Exercise requirements -> Under no circumstances alter the records; copy each one exactly.

Source material ->
((

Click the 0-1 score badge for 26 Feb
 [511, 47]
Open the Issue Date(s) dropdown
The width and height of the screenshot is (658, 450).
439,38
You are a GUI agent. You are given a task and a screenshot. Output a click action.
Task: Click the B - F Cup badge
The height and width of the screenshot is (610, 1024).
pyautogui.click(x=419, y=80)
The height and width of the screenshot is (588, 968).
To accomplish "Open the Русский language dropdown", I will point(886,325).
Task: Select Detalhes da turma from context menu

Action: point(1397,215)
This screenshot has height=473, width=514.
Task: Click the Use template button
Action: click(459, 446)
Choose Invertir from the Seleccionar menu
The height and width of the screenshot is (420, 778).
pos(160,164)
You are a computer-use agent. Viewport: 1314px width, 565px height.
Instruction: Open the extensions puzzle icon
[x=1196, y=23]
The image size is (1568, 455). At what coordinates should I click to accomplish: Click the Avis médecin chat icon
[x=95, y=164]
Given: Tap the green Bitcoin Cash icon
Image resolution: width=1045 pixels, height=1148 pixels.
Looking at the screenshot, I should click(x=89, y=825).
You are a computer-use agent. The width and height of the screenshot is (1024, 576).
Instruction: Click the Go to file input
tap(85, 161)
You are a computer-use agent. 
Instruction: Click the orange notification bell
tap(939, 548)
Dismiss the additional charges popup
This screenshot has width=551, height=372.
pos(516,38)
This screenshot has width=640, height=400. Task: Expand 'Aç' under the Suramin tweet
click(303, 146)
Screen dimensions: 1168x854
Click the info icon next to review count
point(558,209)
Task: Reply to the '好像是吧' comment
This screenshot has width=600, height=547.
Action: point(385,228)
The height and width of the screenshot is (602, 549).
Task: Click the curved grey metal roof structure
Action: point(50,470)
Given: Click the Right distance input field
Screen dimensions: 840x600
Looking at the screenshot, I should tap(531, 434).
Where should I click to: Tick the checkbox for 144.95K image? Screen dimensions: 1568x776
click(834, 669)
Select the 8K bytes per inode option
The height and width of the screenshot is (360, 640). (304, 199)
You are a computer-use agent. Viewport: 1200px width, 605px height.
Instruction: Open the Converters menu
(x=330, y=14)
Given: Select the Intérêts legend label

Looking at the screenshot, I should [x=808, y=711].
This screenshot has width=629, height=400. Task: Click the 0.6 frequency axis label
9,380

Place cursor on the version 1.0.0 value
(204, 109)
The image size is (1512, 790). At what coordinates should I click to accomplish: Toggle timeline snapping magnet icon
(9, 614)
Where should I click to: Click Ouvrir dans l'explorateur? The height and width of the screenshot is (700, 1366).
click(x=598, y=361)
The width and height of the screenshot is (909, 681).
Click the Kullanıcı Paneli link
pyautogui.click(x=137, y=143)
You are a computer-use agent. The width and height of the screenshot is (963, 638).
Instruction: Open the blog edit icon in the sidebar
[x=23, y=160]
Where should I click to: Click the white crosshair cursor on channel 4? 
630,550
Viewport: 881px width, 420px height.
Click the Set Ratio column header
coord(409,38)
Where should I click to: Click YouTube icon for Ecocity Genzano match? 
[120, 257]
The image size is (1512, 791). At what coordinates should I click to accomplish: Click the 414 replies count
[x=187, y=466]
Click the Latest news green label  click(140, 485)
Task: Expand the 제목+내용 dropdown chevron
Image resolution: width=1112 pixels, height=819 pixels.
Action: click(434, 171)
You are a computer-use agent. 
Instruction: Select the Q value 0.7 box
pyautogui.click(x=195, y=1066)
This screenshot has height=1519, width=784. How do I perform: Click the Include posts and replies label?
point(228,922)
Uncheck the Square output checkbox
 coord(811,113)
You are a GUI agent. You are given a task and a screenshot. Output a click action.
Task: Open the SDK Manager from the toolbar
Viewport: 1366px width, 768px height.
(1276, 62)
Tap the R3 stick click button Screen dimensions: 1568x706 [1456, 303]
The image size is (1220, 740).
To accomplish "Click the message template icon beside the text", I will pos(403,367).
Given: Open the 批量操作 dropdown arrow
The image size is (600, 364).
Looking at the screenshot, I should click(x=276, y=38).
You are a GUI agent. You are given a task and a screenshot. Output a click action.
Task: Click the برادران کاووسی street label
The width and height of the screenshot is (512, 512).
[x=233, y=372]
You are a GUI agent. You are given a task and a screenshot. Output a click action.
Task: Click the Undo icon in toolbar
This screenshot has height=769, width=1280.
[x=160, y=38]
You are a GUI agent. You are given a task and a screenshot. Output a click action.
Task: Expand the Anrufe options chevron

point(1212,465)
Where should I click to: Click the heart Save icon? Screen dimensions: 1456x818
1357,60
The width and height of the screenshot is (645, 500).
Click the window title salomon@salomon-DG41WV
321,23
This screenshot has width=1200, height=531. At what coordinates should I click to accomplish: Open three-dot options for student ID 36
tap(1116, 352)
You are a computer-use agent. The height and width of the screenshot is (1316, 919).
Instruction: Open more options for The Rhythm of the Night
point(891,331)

))

Response ->
Click the 0-1 score badge for 26 Feb
 [511, 47]
Open the Issue Date(s) dropdown
The width and height of the screenshot is (658, 450).
439,38
You are a GUI agent. You are given a task and a screenshot. Output a click action.
Task: Click the B - F Cup badge
The height and width of the screenshot is (610, 1024).
pyautogui.click(x=419, y=80)
The height and width of the screenshot is (588, 968).
To accomplish "Open the Русский language dropdown", I will point(886,325).
Task: Select Detalhes da turma from context menu

Action: point(1397,215)
This screenshot has height=473, width=514.
Task: Click the Use template button
Action: click(459, 446)
Choose Invertir from the Seleccionar menu
The height and width of the screenshot is (420, 778).
pos(160,164)
You are a computer-use agent. Viewport: 1314px width, 565px height.
Instruction: Open the extensions puzzle icon
[x=1196, y=23]
The image size is (1568, 455). At what coordinates should I click to accomplish: Click the Avis médecin chat icon
[x=95, y=164]
Given: Tap the green Bitcoin Cash icon
Image resolution: width=1045 pixels, height=1148 pixels.
Looking at the screenshot, I should click(x=89, y=825).
You are a computer-use agent. The width and height of the screenshot is (1024, 576).
Instruction: Click the Go to file input
tap(85, 161)
You are a computer-use agent. 
Instruction: Click the orange notification bell
tap(939, 548)
Dismiss the additional charges popup
This screenshot has width=551, height=372.
pos(516,38)
This screenshot has width=640, height=400. Task: Expand 'Aç' under the Suramin tweet
click(303, 146)
Screen dimensions: 1168x854
Click the info icon next to review count
point(558,209)
Task: Reply to the '好像是吧' comment
This screenshot has width=600, height=547.
Action: point(385,228)
The height and width of the screenshot is (602, 549).
Task: Click the curved grey metal roof structure
Action: point(50,470)
Given: Click the Right distance input field
Screen dimensions: 840x600
Looking at the screenshot, I should tap(531, 434).
Where should I click to: Tick the checkbox for 144.95K image? Screen dimensions: 1568x776
click(834, 669)
Select the 8K bytes per inode option
The height and width of the screenshot is (360, 640). (304, 199)
You are a computer-use agent. Viewport: 1200px width, 605px height.
Instruction: Open the Converters menu
(x=330, y=14)
Given: Select the Intérêts legend label

Looking at the screenshot, I should [x=808, y=711].
This screenshot has width=629, height=400. Task: Click the 0.6 frequency axis label
9,380

Place cursor on the version 1.0.0 value
(204, 109)
The image size is (1512, 790). At what coordinates should I click to accomplish: Toggle timeline snapping magnet icon
(9, 614)
Where should I click to: Click Ouvrir dans l'explorateur? The height and width of the screenshot is (700, 1366).
click(x=598, y=361)
The width and height of the screenshot is (909, 681).
Click the Kullanıcı Paneli link
pyautogui.click(x=137, y=143)
You are a computer-use agent. The width and height of the screenshot is (963, 638).
Instruction: Open the blog edit icon in the sidebar
[x=23, y=160]
Where should I click to: Click the white crosshair cursor on channel 4? 
630,550
Viewport: 881px width, 420px height.
Click the Set Ratio column header
coord(409,38)
Where should I click to: Click YouTube icon for Ecocity Genzano match? 
[120, 257]
The image size is (1512, 791). At what coordinates should I click to accomplish: Click the 414 replies count
[x=187, y=466]
Click the Latest news green label  click(140, 485)
Task: Expand the 제목+내용 dropdown chevron
Image resolution: width=1112 pixels, height=819 pixels.
Action: click(434, 171)
You are a computer-use agent. 
Instruction: Select the Q value 0.7 box
pyautogui.click(x=195, y=1066)
This screenshot has height=1519, width=784. How do I perform: Click the Include posts and replies label?
point(228,922)
Uncheck the Square output checkbox
 coord(811,113)
You are a GUI agent. You are given a task and a screenshot. Output a click action.
Task: Open the SDK Manager from the toolbar
Viewport: 1366px width, 768px height.
(1276, 62)
Tap the R3 stick click button Screen dimensions: 1568x706 [1456, 303]
The image size is (1220, 740).
To accomplish "Click the message template icon beside the text", I will pos(403,367).
Given: Open the 批量操作 dropdown arrow
The image size is (600, 364).
Looking at the screenshot, I should click(x=276, y=38).
You are a GUI agent. You are given a task and a screenshot. Output a click action.
Task: Click the برادران کاووسی street label
The width and height of the screenshot is (512, 512).
[x=233, y=372]
You are a GUI agent. You are given a task and a screenshot. Output a click action.
Task: Click the Undo icon in toolbar
This screenshot has height=769, width=1280.
[x=160, y=38]
You are a GUI agent. You are given a task and a screenshot. Output a click action.
Task: Expand the Anrufe options chevron

point(1212,465)
Where should I click to: Click the heart Save icon? Screen dimensions: 1456x818
1357,60
The width and height of the screenshot is (645, 500).
Click the window title salomon@salomon-DG41WV
321,23
This screenshot has width=1200, height=531. At what coordinates should I click to accomplish: Open three-dot options for student ID 36
tap(1116, 352)
You are a computer-use agent. The height and width of the screenshot is (1316, 919).
Instruction: Open more options for The Rhythm of the Night
point(891,331)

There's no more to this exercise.